De toute évidence l’Arabie Saoudite de Mohammad Ben Salman désire ouvrir une nouvelle page régionale en duo avec les très dynamiques Emirats Arabes Unis dont le développement économique fulgurant, repose, outre sur les revenus pétroliers, sur une politique d’ouverture aux investisseurs étrangers, le tourisme de luxe, le développement technologique et bancaire. Le projet de MBS est clair : à l’instar des EAU, il veut transformer le royaume wahhabite en État moderne capable d’attirer les investisseurs et les cerveaux étrangers autant que les touristes. C’est le projet Vison2030 qui vise à faire de l’Arabie un leader incontournable du commerce international et la principale plateforme d’échange entre l’Afrique, l’Asie et l’Europe. Pour arriver à ses fins Riyad a impérativement besoin d’une sécurité intérieure et d’un environnement régional stable, ce que manifestement la protection américaine ne peut plus ou ne veut plus lui assurer comme en témoignent les frappes de drones iraniens sur deux sites pétroliers d’Aramco en septembre 2019. Avec l’évolution galopante des alliances géopolitiques globales, MBS s’est rapproché de la Russie et de la Chine mais aussi de l’Iran avec en filigrane le règlement de la question yéménite, au grand dam de Washington qui voit d’un très mauvais œil la perte de son influence sur son ‘protégé’ de toujours avec notamment le refus de Riyad d’augmenter sa production de pétrole pour faire baisser le prix du baril et la neutralité saoudienne affichée dans la guerre en Ukraine.
Pour tenter de reprendre la main, le chef de la CIA, William Burns, s’est rendu au début du mois d’avril à Riyad pour y rencontrer MBS, rapidement suivi par le coordinateur du Conseil américain de sécurité nationale pour les affaires du Moyen-Orient et par le sénateur Lindsey Graham qui, selon des sources diplomatiques saoudiennes, ont tenté de dissuader l’Arabie de se réconcilier avec le régime syrien, s’attirant une fin de non-recevoir catégorique de la part des autorités saoudiennes.
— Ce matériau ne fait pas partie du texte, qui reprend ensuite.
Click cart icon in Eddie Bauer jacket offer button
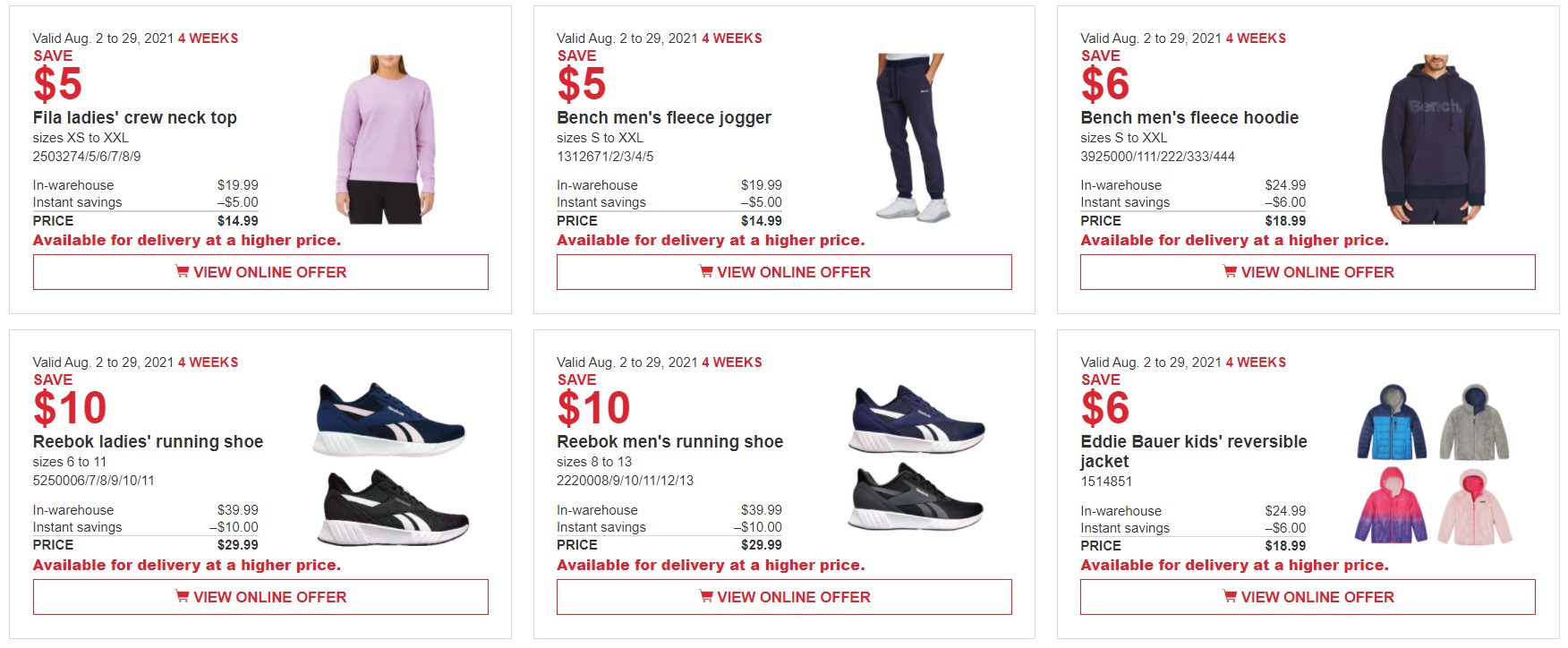 pos(1230,597)
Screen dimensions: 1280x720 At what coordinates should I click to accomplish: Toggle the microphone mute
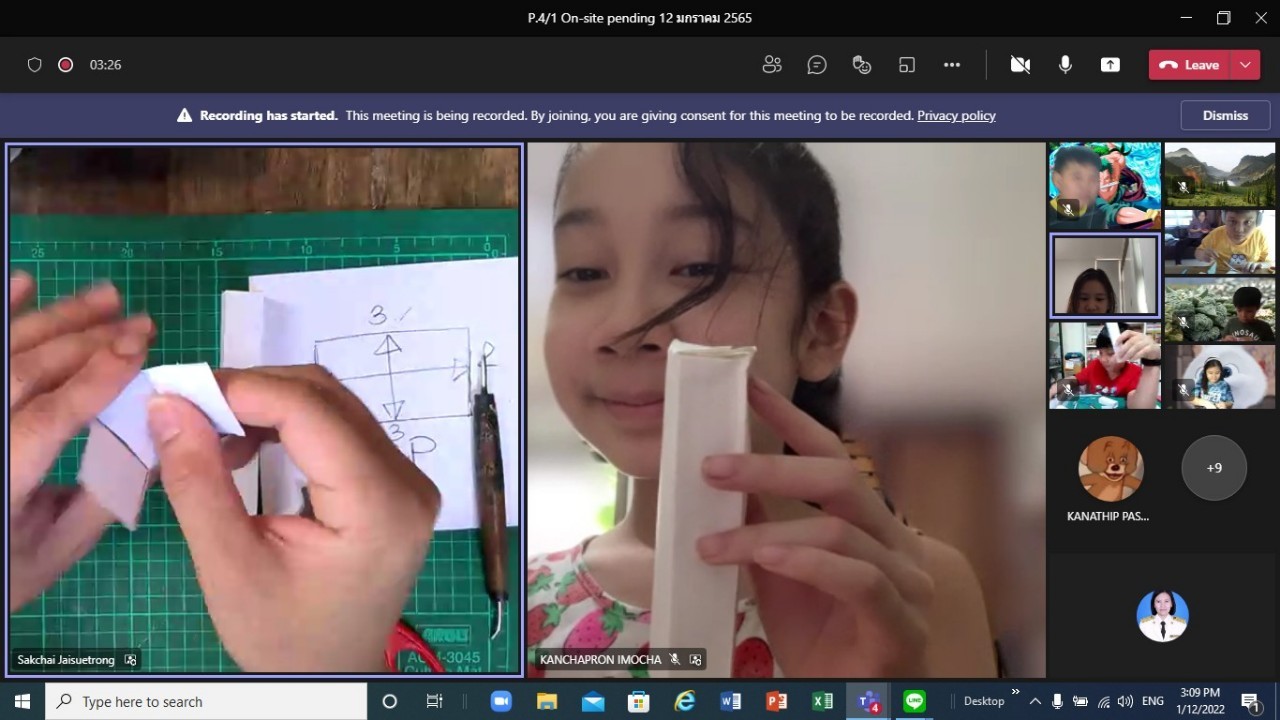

En effet, si le président syrien n’est pas convié au prochain sommet de la Ligue Arabe en raison du refus du Qatar, de la Jordanie, du Koweït, du Maroc et de l’Égypte qui estiment que Bachar Al Assad n’a pas donné les gages nécessaires à sa réhabilitation, ce dernier est tout de même attendu à Riyad dans les prochaines semaines tandis qu’une nouvelle réunion de la Ligue doit avoir lieu à la demande expresse de MBS pour remettre sur la table le retour de la Syrie dans le giron arabe sous couvert d’un certain nombre de conditions comme la recherche d’une solution politique à la crise syrienne pour créer les conditions appropriées à une réconciliation nationale et au retour des réfugiés et des déplacés, l’arrêt de l’exportation massive du Captagon vers les pays du Golfe et la mise en place d’une base de négociation concernant la crise libanaise. Enfin, du côté de l’opposition syrienne, ses derniers espoirs de peser sur une résolution politique du conflit s’amenuisent de jour en jour depuis le mardi 18 avril et la visite du prince Fayçal Ben Farhan, le chef de la diplomatie saoudienne, à Damas, la première d’un haut responsable du royaume pétrolier depuis le déclenchement de la guerre civile en Syrie en 2011. Pour Aaron Lund, expert de la question syrienne au centre de réflexion Century International, « c’est une victoire pour Bachar Al Assad. (…) Il s’est montré patient et entêté, il n’a rien cédé et, finalement, il n’aura pas eu à le faire, si ce n’est peut-être quelques concessions ».